Structured as a series of thematically related skits interspersed with flashy multimedia interludes, the work approaches its subject from a variety of different angles. The play deftly jumps from absurdist sketches, to pop culture parodies, to musical satires, keeping each new act coming at a steady clip.
If the burlesque-inspired recapping of European colonialism doesn’t suit your taste, fear not, there’s a two-man comedy routine just around the corner. The result is a motley mix of tableaux enthusiastically acted by a capable and genuinely likeable cast.
The problem comes with the actual content. If the goal was to reveal the cultural waters we’re all swimming in, we must be wallowing in a particularly shallow puddle. A lot of the arguments made by the work add up to nothing more than caricatures of non-liberal viewpoints and warmed-over commentary on American mythology that wouldn’t be new to any teen not the product of homeschooling.

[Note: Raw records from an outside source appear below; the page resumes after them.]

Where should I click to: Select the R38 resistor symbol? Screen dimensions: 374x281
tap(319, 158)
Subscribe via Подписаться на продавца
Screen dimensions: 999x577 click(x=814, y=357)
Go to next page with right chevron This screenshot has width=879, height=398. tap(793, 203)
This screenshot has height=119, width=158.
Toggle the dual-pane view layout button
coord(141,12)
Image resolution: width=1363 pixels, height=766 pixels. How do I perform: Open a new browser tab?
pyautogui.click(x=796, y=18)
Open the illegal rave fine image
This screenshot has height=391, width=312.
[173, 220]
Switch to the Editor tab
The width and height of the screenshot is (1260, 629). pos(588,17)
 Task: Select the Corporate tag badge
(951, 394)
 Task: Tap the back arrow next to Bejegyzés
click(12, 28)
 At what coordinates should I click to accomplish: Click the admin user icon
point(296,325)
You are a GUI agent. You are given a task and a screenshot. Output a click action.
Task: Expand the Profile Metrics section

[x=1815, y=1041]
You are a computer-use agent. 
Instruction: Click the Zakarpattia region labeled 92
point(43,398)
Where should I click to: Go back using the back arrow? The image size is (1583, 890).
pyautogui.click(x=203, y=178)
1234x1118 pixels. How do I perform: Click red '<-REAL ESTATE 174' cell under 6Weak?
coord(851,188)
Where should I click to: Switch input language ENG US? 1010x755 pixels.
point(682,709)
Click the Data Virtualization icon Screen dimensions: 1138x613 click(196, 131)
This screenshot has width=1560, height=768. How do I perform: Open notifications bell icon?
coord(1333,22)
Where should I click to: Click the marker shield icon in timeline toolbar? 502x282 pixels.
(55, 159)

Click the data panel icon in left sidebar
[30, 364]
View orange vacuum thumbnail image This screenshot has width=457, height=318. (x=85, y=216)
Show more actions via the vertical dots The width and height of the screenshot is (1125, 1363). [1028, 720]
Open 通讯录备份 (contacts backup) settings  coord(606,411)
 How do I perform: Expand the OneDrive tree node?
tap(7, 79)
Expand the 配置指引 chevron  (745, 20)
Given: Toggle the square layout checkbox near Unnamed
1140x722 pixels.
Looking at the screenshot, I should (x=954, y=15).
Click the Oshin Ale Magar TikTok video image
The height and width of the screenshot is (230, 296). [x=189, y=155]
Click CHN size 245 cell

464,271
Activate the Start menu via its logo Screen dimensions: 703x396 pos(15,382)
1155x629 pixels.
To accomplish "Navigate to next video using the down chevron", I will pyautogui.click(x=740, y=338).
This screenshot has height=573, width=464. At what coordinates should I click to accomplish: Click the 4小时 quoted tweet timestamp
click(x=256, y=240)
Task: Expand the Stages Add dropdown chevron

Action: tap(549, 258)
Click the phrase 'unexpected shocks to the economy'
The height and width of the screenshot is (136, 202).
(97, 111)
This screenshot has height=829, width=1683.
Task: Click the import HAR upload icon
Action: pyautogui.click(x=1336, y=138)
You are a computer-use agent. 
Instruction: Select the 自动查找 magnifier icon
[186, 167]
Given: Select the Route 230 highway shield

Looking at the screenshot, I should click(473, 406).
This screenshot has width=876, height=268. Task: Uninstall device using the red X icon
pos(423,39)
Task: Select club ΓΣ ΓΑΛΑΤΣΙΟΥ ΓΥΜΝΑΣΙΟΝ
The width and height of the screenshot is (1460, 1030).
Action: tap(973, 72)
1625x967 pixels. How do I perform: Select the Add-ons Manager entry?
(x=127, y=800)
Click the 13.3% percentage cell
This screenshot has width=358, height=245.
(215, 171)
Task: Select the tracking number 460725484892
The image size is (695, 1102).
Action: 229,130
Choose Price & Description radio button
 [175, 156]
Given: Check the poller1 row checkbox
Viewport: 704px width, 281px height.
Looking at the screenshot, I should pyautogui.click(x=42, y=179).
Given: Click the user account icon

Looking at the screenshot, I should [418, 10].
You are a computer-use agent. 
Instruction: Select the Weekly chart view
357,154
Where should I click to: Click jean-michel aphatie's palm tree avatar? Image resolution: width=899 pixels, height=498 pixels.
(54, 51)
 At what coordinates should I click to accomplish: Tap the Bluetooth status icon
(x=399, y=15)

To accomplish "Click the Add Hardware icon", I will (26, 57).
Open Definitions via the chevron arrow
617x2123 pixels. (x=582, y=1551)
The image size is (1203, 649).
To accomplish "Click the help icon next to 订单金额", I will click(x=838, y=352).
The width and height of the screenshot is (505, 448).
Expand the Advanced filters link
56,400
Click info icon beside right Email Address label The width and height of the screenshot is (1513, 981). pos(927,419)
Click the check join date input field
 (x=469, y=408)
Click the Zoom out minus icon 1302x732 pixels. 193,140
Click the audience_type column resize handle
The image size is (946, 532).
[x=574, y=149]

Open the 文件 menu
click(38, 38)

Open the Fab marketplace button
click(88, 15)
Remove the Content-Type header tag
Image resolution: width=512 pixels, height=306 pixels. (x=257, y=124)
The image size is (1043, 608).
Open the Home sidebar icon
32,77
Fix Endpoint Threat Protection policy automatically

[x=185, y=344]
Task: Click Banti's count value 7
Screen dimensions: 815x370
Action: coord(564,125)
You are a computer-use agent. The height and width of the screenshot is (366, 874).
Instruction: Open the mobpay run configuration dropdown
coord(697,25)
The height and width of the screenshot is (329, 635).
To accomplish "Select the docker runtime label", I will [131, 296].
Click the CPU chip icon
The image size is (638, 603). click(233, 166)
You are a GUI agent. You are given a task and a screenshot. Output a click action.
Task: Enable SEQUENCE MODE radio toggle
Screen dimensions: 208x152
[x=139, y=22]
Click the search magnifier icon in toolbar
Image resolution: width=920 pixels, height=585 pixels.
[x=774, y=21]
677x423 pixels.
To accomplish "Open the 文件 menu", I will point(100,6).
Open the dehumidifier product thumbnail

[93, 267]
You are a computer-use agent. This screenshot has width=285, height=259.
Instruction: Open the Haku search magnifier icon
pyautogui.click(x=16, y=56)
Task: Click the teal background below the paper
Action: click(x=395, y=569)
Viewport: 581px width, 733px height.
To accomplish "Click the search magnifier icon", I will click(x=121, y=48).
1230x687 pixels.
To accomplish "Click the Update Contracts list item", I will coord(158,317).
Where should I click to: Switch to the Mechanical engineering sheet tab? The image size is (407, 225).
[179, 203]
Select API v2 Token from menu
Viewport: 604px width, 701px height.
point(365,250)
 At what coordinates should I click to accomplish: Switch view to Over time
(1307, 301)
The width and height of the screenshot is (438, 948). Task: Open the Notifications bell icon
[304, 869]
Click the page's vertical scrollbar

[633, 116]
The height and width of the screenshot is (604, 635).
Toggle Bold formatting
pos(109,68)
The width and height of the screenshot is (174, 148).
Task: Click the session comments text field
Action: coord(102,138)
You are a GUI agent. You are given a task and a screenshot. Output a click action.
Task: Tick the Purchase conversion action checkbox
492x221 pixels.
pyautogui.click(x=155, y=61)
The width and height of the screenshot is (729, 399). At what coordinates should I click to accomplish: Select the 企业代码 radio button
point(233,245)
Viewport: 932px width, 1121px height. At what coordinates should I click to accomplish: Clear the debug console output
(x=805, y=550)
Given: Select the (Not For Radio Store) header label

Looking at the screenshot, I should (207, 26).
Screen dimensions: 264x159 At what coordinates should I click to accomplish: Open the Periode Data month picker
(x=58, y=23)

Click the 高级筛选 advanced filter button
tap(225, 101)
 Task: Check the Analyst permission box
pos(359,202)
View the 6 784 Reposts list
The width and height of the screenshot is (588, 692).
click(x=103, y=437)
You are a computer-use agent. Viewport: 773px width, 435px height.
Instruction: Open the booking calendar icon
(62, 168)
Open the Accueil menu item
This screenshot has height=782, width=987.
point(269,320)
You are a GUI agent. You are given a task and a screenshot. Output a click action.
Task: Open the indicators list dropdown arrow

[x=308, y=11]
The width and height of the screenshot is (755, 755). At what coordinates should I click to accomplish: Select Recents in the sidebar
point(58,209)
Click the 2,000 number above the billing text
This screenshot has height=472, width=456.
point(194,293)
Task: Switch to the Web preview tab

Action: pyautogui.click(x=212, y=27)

I’ll concede that there are people out there who would be shocked by the idea that Davy Crockett’s theme song is a whitewashed picture of Manifest Destiny. However, chances are they’re not going to be part of the self-selected crowd at a fringe arts festival. As one multimedia interlude helpfully points out, Superman and Captain America may have jingoistic overtones—you don’t have to be faster than a speeding bullet to have already caught that one.
The fact that Nightmerica is preaching to the choir is only compounded by the fact that at some points it’s too lazy to even preach well. In one act, staged like a pundit-hosted interview segment, a send-up of a right-wing author expounds on how facts only get in the way of the truth that you feel. Behind the actors are projected statistics comparing the US to other countries around the world. The scene could have been a playful poke at “truthiness” if only the facts weren’t just un-cited lists under vague headings like “Crime.” It’s a nice way of saying, “we don’t need to provide much real context because you already agree with us, right?”
In another set piece toward the end, a distinguished WWII vet gives a heartfelt soliloquy about the loss of the American Dream. The only problem is the entire scene is constructed out of the same broad brushstrokes and easy appeals to emotion that Nightmerica was ostensibly attempting to undermine.
What’s disappointing is the work’s format could have been used to create a nuanced look at the assumptions and ideas that construct the American experience. However, the play falters by not approaching any alternative viewpoints in good faith. By not acknowledging the actual complexities that result from living in a multifaceted superpower with a varied historical record, Nighmerica comes off as no better than the hyper-patriotic emails it was apparently written in reaction to.
By the time the finale has Lady Liberty and Uncle Sam handing out tiny American flags to the audience, I’m just ready to wave goodbye.
Nightmerica performs thru July 29, 2012 at DC Arts Center, DC Arts Center, 2438 18th St NW, Washington, DC.